### WHAT TO PRODUCE
Find the string "agent" in the data, and copy out each line that has it.

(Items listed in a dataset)
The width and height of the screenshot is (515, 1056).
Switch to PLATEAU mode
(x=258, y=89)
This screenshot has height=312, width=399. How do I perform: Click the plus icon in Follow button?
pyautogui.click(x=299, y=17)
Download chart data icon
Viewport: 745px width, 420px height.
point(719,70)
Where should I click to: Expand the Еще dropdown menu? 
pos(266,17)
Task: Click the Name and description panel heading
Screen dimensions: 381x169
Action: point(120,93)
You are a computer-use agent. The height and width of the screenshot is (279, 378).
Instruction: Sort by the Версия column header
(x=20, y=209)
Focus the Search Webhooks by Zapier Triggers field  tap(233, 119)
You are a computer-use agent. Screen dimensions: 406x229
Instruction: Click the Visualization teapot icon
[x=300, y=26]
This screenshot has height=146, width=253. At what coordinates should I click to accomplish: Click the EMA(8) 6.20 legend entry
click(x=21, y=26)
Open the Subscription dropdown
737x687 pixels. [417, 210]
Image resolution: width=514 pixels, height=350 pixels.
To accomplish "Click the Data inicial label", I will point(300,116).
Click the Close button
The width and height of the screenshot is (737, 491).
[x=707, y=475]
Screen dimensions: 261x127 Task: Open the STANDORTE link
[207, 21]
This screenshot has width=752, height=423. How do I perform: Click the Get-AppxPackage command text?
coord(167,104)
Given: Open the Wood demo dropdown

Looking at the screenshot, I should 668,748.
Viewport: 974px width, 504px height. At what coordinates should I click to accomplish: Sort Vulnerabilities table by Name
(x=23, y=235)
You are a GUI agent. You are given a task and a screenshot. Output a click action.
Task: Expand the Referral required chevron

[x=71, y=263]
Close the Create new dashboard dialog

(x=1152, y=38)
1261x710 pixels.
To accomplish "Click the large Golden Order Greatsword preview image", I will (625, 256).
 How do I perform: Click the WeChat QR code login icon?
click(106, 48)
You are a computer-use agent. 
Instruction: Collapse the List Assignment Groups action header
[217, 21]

### EXERCISE RESPONSE
You are a computer-use agent. The height and width of the screenshot is (279, 378).
You are a computer-use agent. Screen dimensions: 406x229
You are a GUI agent. You are given a task and a screenshot. Output a click action.
You are a computer-use agent. 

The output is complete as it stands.